Exercise goal
Filter the entries that follow, copying every line in which the word "computer" appears.

[Stored data]
Start of Block

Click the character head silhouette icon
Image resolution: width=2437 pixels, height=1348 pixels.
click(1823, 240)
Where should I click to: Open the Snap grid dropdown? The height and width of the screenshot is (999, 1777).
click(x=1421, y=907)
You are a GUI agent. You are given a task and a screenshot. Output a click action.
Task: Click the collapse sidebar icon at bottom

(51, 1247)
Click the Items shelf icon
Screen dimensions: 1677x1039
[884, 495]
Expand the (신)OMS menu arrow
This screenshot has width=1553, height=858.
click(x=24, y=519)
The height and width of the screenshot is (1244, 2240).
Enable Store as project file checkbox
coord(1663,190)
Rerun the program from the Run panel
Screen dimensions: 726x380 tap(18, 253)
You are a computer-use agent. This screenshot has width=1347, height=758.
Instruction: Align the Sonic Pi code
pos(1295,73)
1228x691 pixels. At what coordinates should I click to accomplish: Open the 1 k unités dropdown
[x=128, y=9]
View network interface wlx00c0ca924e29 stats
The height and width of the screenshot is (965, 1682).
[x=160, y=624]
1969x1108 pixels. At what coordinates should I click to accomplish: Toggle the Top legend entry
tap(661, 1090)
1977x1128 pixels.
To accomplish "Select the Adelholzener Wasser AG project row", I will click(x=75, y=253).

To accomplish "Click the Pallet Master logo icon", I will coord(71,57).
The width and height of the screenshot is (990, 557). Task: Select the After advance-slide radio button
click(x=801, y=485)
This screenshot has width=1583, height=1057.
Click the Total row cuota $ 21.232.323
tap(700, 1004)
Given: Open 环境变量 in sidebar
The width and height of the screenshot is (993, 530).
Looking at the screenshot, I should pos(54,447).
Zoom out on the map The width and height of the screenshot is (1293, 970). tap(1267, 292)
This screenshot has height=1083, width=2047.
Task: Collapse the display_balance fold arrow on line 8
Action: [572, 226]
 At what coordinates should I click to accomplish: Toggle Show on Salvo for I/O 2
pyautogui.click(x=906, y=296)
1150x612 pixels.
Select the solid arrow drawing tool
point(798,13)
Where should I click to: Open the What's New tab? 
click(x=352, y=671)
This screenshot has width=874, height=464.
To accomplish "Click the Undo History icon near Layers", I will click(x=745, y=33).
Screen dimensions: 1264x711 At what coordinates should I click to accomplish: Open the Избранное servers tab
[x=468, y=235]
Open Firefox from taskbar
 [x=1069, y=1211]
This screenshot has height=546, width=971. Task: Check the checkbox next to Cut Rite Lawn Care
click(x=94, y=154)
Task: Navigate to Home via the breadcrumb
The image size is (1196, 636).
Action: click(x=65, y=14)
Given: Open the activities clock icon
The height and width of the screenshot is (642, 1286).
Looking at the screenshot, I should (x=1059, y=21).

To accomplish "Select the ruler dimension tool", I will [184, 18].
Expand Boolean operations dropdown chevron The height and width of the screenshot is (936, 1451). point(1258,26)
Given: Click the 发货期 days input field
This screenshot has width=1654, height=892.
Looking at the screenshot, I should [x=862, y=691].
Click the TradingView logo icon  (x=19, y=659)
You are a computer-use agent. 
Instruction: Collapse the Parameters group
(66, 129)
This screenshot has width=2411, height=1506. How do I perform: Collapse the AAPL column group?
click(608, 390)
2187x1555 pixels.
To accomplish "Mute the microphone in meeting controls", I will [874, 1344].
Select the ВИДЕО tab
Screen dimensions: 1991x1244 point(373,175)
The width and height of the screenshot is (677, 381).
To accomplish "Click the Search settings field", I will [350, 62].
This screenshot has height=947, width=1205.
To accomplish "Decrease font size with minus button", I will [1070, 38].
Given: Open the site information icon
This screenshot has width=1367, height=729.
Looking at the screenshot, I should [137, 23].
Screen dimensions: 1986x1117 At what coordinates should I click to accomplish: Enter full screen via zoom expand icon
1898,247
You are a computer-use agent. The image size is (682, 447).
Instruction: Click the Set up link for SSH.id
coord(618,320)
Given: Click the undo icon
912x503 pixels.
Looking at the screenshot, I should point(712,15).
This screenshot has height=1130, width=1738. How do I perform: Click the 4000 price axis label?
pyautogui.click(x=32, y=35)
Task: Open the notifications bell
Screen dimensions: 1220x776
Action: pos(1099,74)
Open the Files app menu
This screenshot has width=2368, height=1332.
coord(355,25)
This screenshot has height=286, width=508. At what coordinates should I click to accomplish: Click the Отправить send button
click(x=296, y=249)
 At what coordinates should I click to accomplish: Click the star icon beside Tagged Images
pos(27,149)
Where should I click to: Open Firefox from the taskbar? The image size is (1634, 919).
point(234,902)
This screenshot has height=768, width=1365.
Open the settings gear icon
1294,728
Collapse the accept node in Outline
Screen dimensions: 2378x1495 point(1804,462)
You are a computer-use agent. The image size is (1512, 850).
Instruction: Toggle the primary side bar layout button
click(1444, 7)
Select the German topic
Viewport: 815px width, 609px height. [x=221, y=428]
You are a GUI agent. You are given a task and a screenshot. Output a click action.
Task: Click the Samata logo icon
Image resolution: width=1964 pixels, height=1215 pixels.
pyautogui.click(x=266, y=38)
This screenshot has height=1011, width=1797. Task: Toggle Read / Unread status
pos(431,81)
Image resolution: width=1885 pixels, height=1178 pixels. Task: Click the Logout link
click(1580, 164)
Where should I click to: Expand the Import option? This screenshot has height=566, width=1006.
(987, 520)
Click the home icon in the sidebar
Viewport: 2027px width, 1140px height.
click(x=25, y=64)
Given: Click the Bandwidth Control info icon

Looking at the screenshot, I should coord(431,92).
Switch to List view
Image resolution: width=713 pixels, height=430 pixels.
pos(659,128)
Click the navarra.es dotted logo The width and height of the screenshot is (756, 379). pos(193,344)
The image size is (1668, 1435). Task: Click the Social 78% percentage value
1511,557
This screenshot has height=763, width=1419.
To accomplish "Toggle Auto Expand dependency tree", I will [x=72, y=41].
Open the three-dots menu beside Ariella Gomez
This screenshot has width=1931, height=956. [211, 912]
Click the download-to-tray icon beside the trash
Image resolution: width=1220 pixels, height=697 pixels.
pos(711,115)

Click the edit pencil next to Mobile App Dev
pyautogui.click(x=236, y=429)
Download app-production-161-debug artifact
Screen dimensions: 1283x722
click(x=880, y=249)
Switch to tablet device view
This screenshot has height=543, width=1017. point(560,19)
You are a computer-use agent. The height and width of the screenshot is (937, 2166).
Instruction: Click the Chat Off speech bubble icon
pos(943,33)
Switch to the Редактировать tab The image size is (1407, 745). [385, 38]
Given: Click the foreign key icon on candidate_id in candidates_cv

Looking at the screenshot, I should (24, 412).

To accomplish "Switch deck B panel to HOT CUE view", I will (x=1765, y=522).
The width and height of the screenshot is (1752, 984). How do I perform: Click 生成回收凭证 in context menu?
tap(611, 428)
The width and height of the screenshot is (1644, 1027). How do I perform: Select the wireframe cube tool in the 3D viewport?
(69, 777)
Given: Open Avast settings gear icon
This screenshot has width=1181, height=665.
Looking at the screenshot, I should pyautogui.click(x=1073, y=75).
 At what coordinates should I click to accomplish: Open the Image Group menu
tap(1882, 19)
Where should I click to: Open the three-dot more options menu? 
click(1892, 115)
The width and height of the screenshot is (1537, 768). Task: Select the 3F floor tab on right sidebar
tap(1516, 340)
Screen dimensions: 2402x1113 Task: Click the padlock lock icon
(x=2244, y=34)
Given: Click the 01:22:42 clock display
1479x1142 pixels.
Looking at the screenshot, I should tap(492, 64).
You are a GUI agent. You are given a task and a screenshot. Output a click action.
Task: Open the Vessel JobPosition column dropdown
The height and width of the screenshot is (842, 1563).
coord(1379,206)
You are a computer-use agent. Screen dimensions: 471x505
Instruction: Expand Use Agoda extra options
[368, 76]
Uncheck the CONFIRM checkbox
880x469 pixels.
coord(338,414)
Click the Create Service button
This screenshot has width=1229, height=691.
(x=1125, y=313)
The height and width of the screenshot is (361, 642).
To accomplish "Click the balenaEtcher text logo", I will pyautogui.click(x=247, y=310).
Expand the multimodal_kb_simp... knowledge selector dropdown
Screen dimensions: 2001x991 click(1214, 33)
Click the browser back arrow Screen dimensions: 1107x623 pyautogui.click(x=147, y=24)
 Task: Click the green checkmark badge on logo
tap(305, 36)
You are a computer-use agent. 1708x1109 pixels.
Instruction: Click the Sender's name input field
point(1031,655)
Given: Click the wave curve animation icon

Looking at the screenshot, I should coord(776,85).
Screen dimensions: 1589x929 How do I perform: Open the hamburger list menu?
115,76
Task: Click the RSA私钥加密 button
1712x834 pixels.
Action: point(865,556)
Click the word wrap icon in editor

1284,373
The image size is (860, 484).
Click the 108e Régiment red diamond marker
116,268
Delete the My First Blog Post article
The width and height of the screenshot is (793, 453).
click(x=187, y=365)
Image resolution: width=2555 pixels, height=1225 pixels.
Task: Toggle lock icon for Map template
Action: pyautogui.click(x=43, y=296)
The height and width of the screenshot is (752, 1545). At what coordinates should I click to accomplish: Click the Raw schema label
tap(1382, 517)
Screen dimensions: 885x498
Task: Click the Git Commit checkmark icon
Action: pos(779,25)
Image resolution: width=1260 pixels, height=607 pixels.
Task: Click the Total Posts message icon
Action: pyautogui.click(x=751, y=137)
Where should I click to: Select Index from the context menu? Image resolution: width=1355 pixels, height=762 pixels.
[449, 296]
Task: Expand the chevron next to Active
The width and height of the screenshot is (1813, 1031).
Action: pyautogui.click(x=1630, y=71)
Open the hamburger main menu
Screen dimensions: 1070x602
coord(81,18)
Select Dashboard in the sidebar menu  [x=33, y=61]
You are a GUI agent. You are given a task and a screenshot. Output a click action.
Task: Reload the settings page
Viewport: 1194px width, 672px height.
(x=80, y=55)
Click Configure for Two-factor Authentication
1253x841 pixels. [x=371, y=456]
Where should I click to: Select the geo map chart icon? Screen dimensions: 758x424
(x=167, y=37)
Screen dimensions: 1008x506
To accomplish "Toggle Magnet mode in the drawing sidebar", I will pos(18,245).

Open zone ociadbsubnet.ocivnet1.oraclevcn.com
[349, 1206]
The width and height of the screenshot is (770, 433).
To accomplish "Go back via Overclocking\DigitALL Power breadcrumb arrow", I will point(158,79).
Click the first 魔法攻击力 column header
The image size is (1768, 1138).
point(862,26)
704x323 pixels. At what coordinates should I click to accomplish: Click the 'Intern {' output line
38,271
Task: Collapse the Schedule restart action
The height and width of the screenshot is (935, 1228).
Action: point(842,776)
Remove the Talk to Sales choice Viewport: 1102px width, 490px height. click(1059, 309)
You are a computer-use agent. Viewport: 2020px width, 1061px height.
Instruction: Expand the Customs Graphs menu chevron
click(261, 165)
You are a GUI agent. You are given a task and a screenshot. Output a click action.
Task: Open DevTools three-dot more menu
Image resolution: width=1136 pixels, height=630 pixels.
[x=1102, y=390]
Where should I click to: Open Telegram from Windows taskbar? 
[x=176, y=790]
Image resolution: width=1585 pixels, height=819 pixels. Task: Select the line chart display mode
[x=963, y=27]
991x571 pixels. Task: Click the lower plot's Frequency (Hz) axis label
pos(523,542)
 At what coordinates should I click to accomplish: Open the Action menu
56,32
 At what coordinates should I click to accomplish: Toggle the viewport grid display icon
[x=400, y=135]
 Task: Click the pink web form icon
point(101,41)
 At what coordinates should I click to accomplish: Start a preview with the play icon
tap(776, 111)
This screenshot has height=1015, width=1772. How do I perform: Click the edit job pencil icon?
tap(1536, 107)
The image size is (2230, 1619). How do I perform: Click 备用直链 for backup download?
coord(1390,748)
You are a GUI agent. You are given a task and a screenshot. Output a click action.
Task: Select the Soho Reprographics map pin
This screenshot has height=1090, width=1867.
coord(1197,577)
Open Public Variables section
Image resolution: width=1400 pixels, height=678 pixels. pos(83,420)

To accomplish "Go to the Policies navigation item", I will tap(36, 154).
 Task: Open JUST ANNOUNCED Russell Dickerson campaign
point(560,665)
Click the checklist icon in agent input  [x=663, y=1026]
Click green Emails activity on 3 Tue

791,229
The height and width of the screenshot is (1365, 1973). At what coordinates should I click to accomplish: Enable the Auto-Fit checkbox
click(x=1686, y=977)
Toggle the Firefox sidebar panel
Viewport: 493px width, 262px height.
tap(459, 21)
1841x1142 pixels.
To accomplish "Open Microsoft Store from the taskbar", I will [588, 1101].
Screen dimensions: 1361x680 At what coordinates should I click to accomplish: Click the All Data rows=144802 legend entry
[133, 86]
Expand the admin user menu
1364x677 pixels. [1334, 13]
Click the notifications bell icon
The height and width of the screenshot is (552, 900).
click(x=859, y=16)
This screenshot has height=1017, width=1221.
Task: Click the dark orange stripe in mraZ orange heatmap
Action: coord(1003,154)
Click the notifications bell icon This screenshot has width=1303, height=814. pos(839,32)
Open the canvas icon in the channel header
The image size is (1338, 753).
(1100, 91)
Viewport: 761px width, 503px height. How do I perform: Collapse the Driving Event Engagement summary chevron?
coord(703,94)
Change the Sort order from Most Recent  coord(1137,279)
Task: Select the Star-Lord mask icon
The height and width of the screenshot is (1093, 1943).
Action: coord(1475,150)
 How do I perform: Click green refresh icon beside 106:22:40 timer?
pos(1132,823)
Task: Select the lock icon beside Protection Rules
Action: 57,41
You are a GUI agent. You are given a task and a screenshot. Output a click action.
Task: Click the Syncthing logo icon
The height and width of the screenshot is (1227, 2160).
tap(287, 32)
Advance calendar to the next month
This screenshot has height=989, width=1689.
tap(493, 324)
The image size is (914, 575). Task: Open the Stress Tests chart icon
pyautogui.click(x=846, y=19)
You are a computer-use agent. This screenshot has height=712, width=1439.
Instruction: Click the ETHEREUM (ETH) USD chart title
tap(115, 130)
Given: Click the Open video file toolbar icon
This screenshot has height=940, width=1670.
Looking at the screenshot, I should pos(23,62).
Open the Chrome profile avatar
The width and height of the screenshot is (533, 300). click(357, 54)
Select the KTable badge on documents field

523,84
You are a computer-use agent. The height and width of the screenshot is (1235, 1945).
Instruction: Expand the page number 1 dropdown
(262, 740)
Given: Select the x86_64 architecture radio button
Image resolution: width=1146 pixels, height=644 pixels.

End of Block

Answer section
You are a computer-use agent. This screenshot has width=1347, height=758.
You are a computer-use agent. 
You are a computer-use agent. The image size is (682, 447).
You are a computer-use agent. The image size is (1512, 850).
You are a computer-use agent. The height and width of the screenshot is (937, 2166).
You are a computer-use agent. Screen dimensions: 471x505
You are a computer-use agent. 1708x1109 pixels.
You are a computer-use agent. Viewport: 2020px width, 1061px height.
You are a computer-use agent. This screenshot has height=712, width=1439.
You are a computer-use agent. The height and width of the screenshot is (1235, 1945).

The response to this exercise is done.